**Exercise:**
Within this material, how many lines include the word "computer"? Answer with a number and nothing more.

######

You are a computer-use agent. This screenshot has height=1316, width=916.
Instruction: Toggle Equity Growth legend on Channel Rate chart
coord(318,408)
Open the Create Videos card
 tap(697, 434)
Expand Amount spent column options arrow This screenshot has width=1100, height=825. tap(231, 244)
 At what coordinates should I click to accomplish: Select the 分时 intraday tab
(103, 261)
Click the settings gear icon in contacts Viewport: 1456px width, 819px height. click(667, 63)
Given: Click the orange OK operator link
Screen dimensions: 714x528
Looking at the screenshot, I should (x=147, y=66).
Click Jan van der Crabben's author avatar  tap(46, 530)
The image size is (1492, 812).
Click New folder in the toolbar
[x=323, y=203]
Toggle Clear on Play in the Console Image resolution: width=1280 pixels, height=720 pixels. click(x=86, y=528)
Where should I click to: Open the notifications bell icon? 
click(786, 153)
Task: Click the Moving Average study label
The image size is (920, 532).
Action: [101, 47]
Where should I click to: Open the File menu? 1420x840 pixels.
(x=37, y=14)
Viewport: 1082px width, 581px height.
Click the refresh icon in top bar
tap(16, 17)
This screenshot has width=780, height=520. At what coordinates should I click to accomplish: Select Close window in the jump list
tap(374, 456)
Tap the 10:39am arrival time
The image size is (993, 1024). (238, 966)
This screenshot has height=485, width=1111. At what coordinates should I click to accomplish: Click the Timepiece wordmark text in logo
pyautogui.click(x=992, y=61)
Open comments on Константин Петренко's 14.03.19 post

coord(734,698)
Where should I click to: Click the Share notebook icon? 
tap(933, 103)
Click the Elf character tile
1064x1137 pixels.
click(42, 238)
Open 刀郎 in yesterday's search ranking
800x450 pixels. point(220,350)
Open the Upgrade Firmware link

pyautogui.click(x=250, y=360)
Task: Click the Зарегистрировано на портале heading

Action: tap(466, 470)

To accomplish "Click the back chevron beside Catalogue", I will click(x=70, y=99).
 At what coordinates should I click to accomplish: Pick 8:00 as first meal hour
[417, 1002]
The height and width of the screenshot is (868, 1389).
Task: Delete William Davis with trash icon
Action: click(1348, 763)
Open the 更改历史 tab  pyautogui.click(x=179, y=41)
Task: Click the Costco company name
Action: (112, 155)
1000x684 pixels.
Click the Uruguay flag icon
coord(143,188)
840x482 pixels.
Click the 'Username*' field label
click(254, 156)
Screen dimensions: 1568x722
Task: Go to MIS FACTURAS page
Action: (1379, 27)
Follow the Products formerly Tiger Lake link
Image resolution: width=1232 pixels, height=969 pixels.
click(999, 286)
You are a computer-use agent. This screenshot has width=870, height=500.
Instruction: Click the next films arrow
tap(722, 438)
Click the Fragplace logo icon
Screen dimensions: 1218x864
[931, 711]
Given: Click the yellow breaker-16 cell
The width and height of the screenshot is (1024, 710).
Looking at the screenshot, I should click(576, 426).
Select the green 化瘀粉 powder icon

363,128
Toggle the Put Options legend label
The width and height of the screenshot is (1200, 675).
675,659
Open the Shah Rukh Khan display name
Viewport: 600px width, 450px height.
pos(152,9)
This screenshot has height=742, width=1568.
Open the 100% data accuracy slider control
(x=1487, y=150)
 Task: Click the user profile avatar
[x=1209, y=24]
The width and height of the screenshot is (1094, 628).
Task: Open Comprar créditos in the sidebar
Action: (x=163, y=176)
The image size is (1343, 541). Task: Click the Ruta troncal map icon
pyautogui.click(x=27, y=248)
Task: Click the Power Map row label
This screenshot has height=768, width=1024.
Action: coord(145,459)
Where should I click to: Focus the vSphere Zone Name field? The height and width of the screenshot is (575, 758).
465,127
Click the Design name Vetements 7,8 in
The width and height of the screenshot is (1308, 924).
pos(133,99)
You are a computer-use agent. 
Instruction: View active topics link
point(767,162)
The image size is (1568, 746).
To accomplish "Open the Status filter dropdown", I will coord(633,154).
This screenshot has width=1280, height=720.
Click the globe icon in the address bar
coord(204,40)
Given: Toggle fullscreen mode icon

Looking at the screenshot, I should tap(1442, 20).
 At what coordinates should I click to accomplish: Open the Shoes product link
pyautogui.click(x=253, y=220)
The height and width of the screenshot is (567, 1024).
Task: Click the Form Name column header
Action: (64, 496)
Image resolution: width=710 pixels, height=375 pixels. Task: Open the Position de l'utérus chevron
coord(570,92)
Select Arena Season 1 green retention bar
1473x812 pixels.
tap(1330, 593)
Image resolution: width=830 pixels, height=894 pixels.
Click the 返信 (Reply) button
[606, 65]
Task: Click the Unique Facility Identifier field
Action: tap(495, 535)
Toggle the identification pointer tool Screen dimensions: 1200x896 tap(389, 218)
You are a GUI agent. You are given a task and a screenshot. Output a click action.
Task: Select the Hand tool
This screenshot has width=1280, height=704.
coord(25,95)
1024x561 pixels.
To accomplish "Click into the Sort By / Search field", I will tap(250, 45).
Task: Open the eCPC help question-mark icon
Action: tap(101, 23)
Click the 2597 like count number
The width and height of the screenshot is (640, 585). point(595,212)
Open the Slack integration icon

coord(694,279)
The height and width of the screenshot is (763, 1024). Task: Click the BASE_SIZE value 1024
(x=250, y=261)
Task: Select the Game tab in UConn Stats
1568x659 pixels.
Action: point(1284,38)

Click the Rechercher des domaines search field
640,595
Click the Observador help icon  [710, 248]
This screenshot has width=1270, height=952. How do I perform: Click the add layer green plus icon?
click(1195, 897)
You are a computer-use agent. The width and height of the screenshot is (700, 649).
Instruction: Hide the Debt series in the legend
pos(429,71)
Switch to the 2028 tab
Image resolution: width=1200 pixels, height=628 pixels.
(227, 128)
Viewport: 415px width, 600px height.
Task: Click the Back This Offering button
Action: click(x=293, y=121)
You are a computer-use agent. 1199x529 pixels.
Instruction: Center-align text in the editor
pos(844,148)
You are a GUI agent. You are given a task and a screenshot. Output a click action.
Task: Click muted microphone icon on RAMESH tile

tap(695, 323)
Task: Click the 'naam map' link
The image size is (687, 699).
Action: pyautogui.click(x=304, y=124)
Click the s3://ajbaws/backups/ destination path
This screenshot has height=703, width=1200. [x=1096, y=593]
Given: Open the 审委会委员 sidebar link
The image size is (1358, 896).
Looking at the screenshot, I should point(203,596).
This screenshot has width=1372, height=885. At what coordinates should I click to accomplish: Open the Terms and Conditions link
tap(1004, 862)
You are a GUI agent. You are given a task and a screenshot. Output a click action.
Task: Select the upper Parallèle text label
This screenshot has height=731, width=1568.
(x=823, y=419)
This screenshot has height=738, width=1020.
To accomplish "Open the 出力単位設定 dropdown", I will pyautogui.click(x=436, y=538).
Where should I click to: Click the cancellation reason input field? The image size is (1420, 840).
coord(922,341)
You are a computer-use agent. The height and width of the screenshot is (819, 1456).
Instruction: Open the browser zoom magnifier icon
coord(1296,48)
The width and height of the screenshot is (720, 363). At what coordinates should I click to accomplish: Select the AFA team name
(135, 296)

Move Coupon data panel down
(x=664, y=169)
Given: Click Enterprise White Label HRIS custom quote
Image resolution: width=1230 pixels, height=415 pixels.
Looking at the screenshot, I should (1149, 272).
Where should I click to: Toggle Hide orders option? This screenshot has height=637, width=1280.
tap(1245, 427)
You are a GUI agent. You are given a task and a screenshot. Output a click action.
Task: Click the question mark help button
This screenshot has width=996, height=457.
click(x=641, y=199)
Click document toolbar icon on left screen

######

**Result of the task:**
6